→ **Passage provided**
☆ ☆ ☆ ☆

Unfortunately I can't just bootstrap the application over secure channel and
fetch any content over not secure channels, as it'd be trivial to then poison
the application using the unencrypted communication. Take a Hacker News-like
application: Let's say that news and comments can be accessed over unsecure
channel and voting and authentication are performed over TLS. Even though the
authorized operations are safe, the data could be poisoned over unsecure
channel — for example the user-id could be manipulated and the user would end
up voting securely for someone else's post. To mitigate it, all data would
have to be fetched over secure channel. However currently this is all or
nothing, by fetching public data over TLS, one has to pay the encryption tax —
in both CPU time, as well as in disabling any caching middleware.

☆ ☆ ☆ ☆

→ **Set of tasks**
1. Answer these from the passage on secure channels, one line each:
(a) In the Hacker News-like example, which operations are performed over TLS?
(b) What piece of data does the passage say could be manipulated over the unsecure channel?
(c) What two costs make up the encryption tax?
2. Reproduce the passage on secure channels word for word, from "Unfortunately I can't" up to and including "any caching middleware.".

→ **Data lines**
☆ ☆ ☆ ☆

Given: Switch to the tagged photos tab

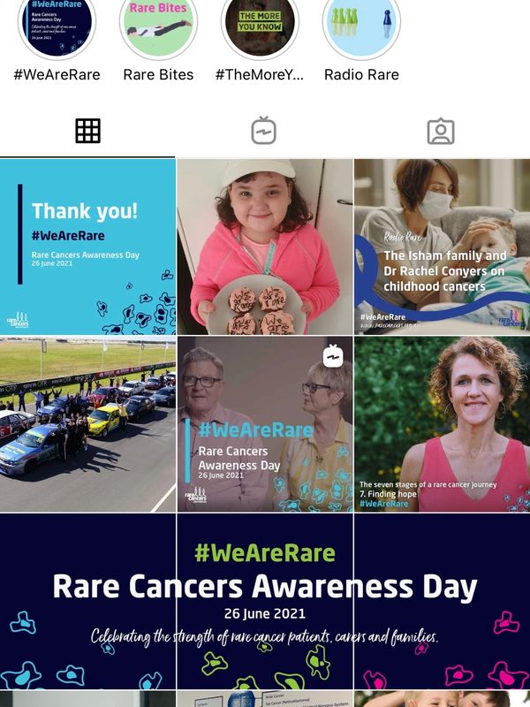Looking at the screenshot, I should 441,131.
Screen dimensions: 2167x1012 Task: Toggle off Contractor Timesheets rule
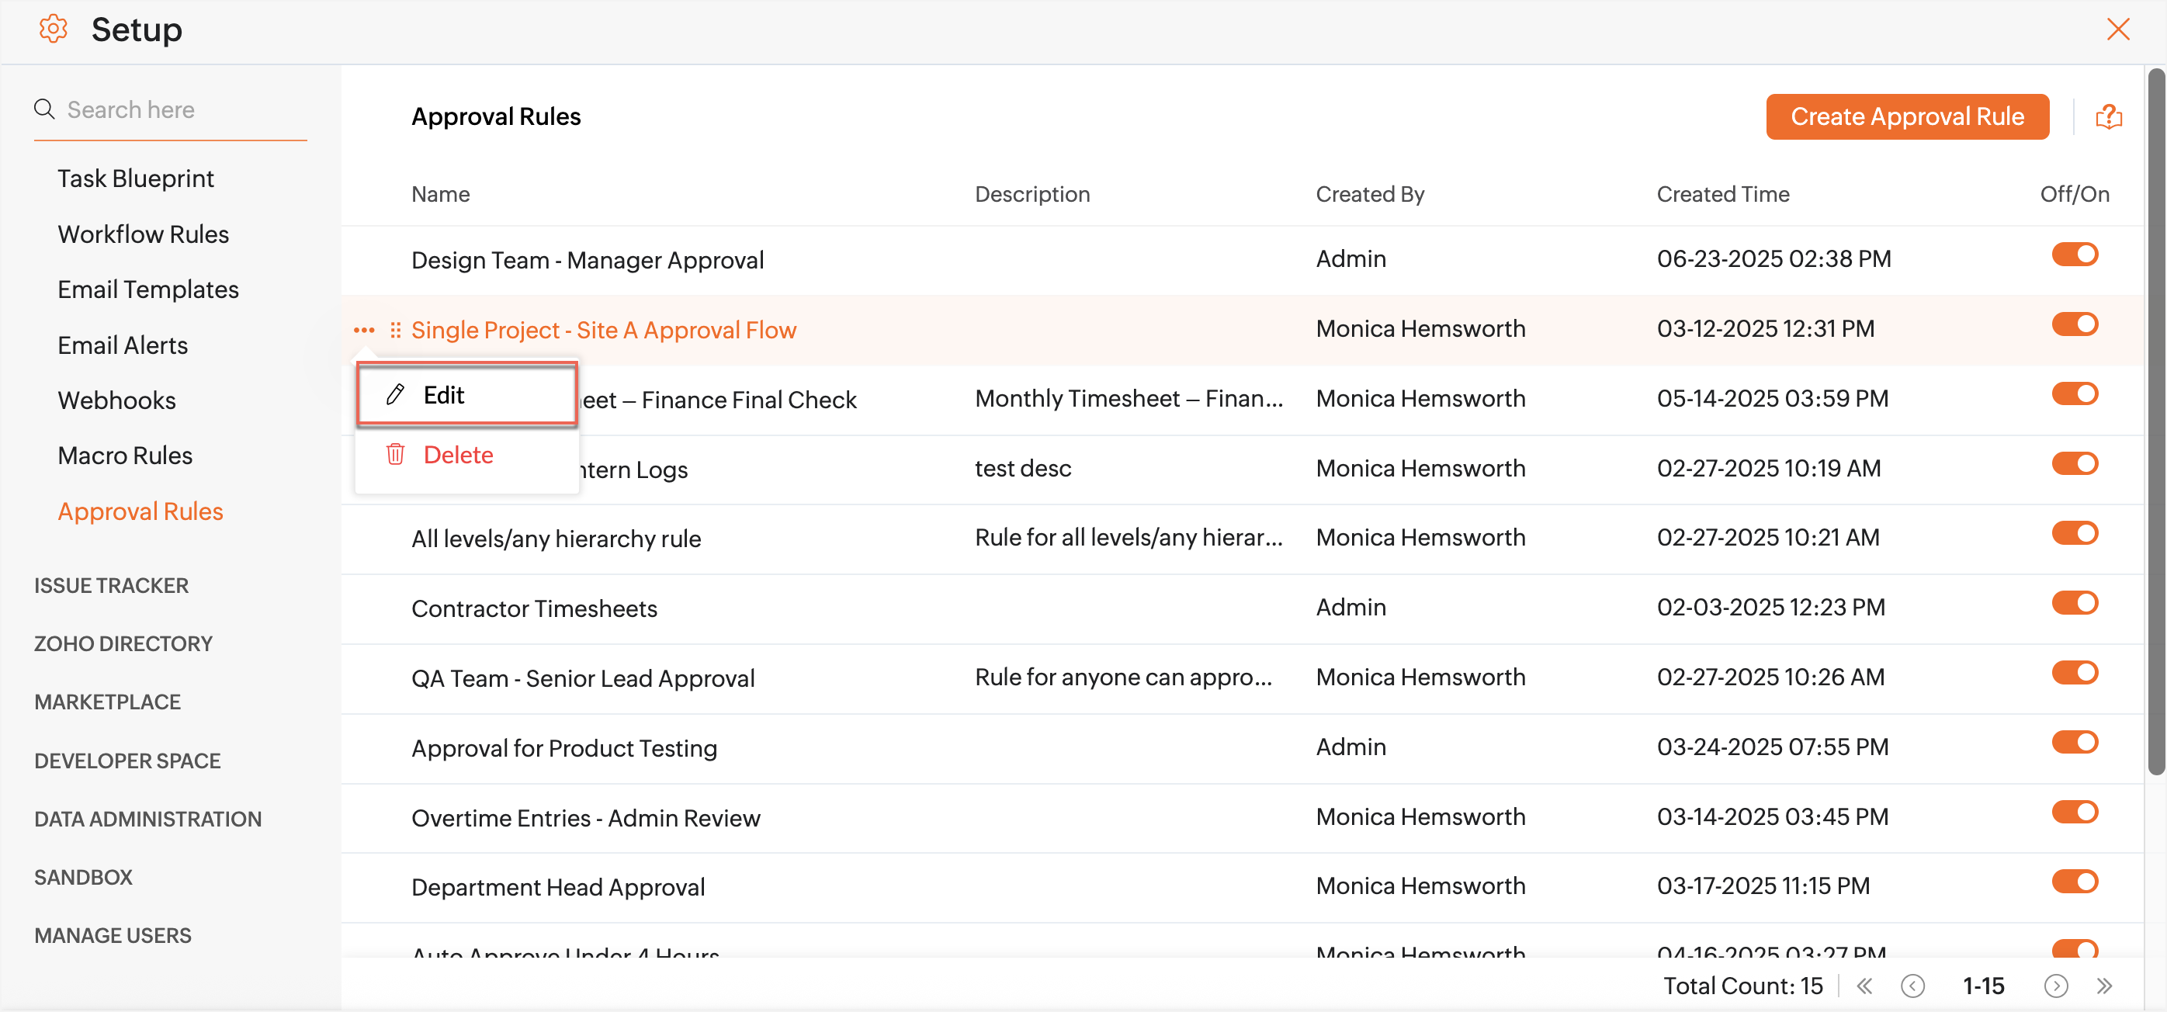click(2074, 602)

☆ ☆ ☆ ☆

→ **The results**
1.
(a) Voting and authentication.
(b) The user-id.
(c) CPU time and disabling any caching middleware.

2.
Unfortunately I can't just bootstrap the application over secure channel and
fetch any content over not secure channels, as it'd be trivial to then poison
the application using the unencrypted communication. Take a Hacker News-like
application: Let's say that news and comments can be accessed over unsecure
channel and voting and authentication are performed over TLS. Even though the
authorized operations are safe, the data could be poisoned over unsecure
channel — for example the user-id could be manipulated and the user would end
up voting securely for someone else's post. To mitigate it, all data would
have to be fetched over secure channel. However currently this is all or
nothing, by fetching public data over TLS, one has to pay the encryption tax —
in both CPU time, as well as in disabling any caching middleware.